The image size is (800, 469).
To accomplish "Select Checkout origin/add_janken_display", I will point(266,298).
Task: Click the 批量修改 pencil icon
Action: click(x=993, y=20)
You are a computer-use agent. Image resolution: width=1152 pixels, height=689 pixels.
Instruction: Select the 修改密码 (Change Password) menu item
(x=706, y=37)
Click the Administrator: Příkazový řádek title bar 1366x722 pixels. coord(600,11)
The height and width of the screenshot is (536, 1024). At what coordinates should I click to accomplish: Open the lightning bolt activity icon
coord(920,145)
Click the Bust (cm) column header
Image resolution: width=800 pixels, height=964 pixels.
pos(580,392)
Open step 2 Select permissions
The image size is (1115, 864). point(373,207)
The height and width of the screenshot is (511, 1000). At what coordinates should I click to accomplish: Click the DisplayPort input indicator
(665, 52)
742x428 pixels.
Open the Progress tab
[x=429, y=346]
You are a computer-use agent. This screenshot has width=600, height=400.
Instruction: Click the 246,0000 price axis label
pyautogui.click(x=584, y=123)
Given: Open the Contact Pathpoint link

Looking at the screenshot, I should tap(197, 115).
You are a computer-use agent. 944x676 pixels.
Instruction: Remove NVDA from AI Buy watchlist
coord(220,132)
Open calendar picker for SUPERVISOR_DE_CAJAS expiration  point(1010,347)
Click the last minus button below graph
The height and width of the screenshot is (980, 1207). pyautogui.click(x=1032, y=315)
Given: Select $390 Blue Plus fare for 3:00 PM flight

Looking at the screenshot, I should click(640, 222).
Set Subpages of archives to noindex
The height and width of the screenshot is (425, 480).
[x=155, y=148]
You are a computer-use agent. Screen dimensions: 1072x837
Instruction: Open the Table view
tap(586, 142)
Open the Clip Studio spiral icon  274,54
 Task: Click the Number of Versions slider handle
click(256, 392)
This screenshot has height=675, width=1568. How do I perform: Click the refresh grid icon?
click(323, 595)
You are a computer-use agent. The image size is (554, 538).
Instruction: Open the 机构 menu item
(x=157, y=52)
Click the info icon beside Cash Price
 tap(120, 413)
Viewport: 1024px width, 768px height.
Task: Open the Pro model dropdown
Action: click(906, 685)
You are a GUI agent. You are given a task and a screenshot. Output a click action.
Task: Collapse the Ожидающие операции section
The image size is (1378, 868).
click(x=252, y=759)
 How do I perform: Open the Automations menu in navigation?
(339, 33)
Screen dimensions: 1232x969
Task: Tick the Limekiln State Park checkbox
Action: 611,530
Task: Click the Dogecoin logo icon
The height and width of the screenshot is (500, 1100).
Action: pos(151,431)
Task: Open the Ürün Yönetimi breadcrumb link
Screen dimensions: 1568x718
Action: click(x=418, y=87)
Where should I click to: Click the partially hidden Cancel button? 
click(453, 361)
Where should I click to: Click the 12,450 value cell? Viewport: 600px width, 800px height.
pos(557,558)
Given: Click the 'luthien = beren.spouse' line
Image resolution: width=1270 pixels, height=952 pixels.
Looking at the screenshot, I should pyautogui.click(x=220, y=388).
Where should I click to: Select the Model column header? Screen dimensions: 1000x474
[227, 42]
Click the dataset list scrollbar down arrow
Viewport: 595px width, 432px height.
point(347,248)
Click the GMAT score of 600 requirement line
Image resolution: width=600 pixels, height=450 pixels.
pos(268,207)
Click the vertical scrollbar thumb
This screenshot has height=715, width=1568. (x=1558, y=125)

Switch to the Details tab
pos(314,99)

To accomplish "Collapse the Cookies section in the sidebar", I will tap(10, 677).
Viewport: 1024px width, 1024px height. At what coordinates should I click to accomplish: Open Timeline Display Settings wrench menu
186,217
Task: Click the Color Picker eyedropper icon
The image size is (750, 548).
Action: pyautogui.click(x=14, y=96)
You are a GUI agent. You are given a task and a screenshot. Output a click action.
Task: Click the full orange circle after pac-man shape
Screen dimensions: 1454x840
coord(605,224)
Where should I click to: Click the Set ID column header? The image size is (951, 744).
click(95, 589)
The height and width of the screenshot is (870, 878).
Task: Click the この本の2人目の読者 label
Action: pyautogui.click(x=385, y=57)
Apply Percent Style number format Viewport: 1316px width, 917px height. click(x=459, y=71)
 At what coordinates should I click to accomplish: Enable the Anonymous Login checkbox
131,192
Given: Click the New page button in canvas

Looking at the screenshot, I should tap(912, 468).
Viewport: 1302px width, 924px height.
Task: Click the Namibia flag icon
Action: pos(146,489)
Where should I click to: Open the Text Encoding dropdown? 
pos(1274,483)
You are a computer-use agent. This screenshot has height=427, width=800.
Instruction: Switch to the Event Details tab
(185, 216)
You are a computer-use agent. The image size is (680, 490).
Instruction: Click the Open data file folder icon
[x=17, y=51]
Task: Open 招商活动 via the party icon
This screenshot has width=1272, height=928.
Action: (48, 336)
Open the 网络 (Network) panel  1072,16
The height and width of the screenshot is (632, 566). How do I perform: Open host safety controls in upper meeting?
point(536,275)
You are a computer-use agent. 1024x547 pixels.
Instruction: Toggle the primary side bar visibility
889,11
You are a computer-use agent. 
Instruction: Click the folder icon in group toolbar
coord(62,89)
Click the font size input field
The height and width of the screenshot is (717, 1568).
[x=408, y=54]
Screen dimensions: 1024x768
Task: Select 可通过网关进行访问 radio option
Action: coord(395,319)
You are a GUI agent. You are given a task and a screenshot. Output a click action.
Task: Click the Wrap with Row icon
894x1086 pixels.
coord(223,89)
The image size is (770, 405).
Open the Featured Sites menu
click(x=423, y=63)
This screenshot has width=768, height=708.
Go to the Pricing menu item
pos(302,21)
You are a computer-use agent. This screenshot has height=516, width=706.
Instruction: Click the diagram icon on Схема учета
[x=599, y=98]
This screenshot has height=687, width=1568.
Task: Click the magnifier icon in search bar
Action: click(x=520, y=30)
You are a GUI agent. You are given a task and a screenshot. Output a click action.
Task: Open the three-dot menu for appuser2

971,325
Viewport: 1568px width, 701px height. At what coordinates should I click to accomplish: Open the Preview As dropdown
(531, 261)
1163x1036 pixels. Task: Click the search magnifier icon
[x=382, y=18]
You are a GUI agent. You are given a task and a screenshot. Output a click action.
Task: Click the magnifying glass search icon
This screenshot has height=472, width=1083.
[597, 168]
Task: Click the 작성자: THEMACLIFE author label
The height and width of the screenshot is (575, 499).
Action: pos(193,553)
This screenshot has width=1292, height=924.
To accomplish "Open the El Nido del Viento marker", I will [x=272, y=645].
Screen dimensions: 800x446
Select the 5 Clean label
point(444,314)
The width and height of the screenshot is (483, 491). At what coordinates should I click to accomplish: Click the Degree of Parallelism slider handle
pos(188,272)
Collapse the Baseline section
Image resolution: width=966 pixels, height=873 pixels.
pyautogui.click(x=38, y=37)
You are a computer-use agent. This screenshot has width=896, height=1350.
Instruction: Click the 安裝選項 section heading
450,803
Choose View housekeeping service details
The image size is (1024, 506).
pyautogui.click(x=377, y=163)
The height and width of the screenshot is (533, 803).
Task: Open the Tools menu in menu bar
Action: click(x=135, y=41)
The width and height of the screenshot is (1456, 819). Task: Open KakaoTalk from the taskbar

══════

Can you rewrite the lines above as a numbered list, leaving out blank lines, starting at the line that contains "Given: Click the New page button in canvas" and ending at the line that contains "Action: coord(395,319)"?

> The solution
1. Given: Click the New page button in canvas
2. Looking at the screenshot, I should tap(912, 468).
3. Viewport: 1302px width, 924px height.
4. Task: Click the Namibia flag icon
5. Action: pos(146,489)
6. Where should I click to: Open the Text Encoding dropdown? 
7. pos(1274,483)
8. You are a computer-use agent. This screenshot has height=427, width=800.
9. Instruction: Switch to the Event Details tab
10. (185, 216)
11. You are a computer-use agent. The image size is (680, 490).
12. Instruction: Click the Open data file folder icon
13. [x=17, y=51]
14. Task: Open 招商活动 via the party icon
15. This screenshot has width=1272, height=928.
16. Action: (48, 336)
17. Open the 网络 (Network) panel  1072,16
18. The height and width of the screenshot is (632, 566). How do I perform: Open host safety controls in upper meeting?
19. point(536,275)
20. You are a computer-use agent. 1024x547 pixels.
21. Instruction: Toggle the primary side bar visibility
22. 889,11
23. You are a computer-use agent. 
24. Instruction: Click the folder icon in group toolbar
25. coord(62,89)
26. Click the font size input field
27. The height and width of the screenshot is (717, 1568).
28. [x=408, y=54]
29. Screen dimensions: 1024x768
30. Task: Select 可通过网关进行访问 radio option
31. Action: coord(395,319)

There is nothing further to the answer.